How I very nearly bankrupted Red Robin, just by using the bathroom. - johnny9822

Red Robin. An American institution, fixed up with delicious burgers, shakes, and an all around traditional helping of fatty foods, a fun atmosphere, and, oh, pretty ignorant managers who happen to just leave INDUSTRY LEADING TRADE SECRETS in the middle of a scroungy bathroom. That's right, Red Robin. After enjoying one of their many delicious bacon-stuffed amenities, I wandered into the nearest restroom, and, much to my surprise, found a little black book in one of the stalls. Believing it was a checkbook, I picked it up to see if I could find a name, address, something along those lines. Instead, what I found inside was a full helping of classified recipes, manuals for cooking equipment, even remote login instructions (with pass codes) for their CCTV system. Smooth, Red Robin, real smooth. Heck, I was thinking about taking it over to the Five Guys and attempting to sell it then and there. Fortunately for them, I managed to drop it by a waitress on the way out. I only wish I had taken a shot of their delicious Peppercorn Burger for home usage.
======
mkandler
As a former Red Robin employee, I should tell you - people would ABSOLUTELY
KILL for the ranch dressing recipe. That alone might have scored you a pretty
penny. I used to get asked several times a week for a some ranch "to go."

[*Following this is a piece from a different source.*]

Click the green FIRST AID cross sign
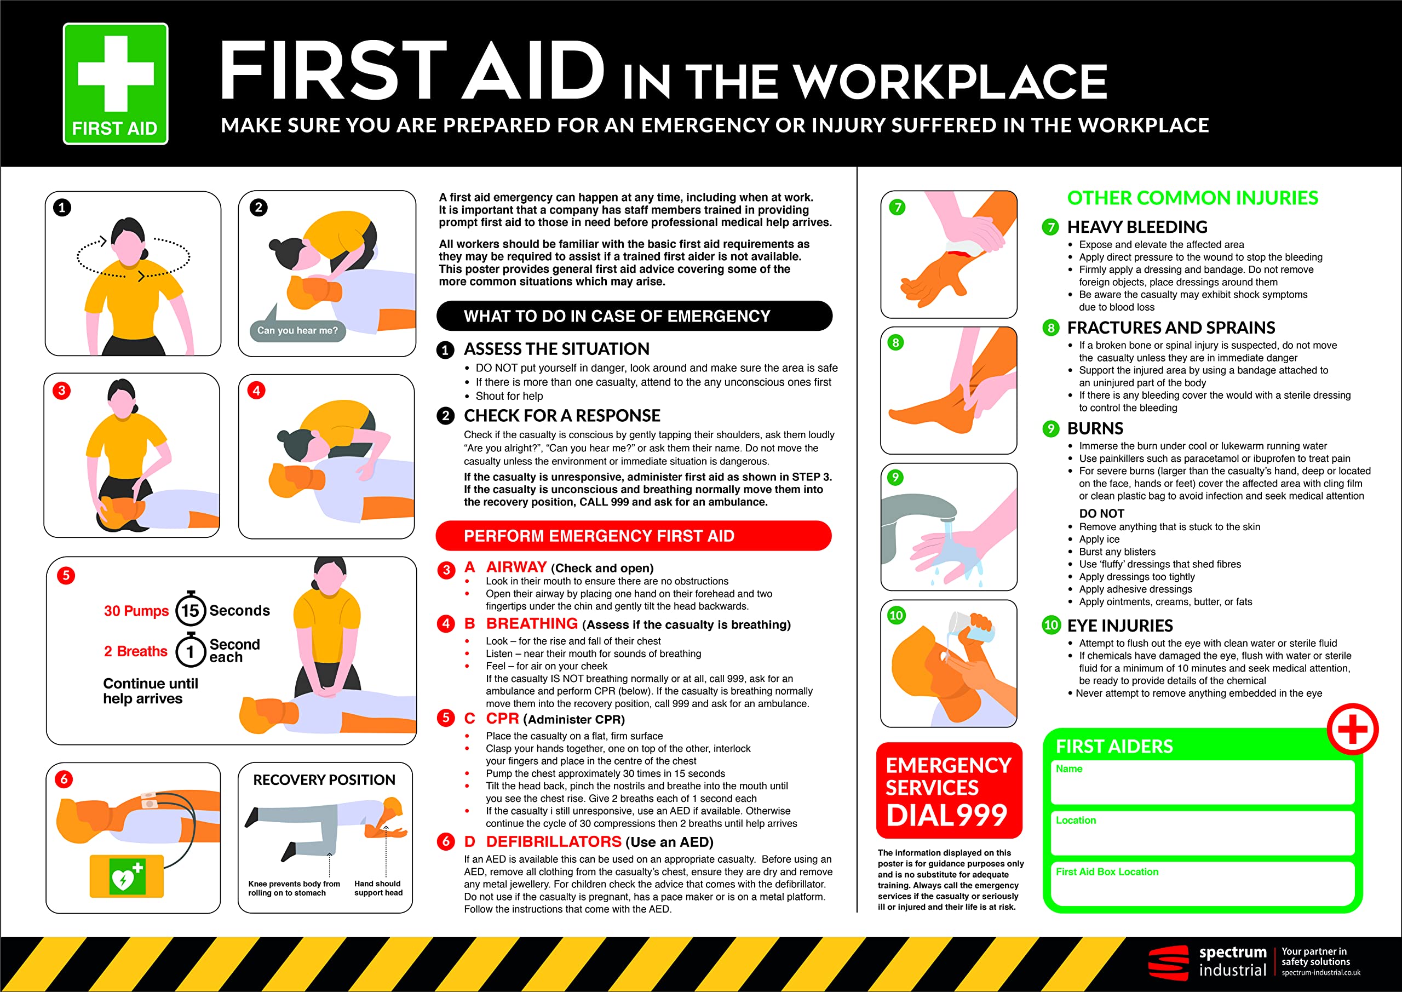(116, 84)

Suggestions included filling a 16oz to-go soda cup with ranch and in exchange
for a $20. Unfortunately for them, I didn't think it was worth risking my high
school job.

------
ajtaylor
Most likely, Five Guys would have refused your offer because their lawyers
wouldn't want to deal with the inevitable lawsuits from Red Robin. That's not
to say that other, smaller players might not have taken the risk. But good on
ya for making The Right Choice. :)